--- Source data Enclosed Below ---

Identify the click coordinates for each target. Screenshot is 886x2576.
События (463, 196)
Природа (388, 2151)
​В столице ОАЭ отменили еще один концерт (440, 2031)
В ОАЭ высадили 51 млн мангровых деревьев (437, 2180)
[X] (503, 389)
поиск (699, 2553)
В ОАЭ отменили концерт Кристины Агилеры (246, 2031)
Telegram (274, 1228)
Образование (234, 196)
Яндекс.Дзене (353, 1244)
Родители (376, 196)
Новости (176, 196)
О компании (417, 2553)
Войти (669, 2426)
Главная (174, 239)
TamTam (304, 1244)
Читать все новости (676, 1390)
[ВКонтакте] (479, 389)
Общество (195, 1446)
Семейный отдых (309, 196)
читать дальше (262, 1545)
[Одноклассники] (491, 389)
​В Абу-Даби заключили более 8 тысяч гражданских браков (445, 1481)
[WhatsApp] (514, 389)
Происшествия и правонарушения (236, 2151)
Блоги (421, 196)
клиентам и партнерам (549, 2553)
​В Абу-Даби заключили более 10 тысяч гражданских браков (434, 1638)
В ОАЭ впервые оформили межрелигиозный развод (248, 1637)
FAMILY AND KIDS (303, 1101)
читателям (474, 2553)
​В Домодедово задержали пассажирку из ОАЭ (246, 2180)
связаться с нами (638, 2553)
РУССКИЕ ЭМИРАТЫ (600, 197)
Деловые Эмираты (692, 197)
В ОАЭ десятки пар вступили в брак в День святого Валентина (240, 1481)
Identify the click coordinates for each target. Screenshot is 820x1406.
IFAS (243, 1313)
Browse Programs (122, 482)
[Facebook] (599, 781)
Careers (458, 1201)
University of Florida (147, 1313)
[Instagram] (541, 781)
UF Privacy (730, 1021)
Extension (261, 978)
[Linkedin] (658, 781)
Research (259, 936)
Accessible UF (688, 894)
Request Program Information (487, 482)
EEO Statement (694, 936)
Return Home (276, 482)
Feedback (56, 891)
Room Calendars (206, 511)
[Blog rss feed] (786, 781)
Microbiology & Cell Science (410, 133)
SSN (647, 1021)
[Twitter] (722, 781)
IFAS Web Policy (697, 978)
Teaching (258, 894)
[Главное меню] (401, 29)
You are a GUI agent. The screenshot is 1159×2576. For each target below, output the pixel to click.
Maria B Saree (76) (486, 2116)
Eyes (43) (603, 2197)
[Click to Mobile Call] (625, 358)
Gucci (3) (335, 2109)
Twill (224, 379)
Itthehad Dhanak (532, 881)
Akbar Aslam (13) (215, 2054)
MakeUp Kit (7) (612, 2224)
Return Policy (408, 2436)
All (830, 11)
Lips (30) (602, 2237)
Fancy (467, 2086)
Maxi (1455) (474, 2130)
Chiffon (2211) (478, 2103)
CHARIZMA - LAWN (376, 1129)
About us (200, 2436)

--- End of Enclosed Source data ---

▶ [Requirement]: In the material above, please find every line that includes the word "заключили" and copy it.

▶ [Response below]:
​В Абу-Даби заключили более 8 тысяч гражданских браков (445, 1481)
​В Абу-Даби заключили более 10 тысяч гражданских браков (434, 1638)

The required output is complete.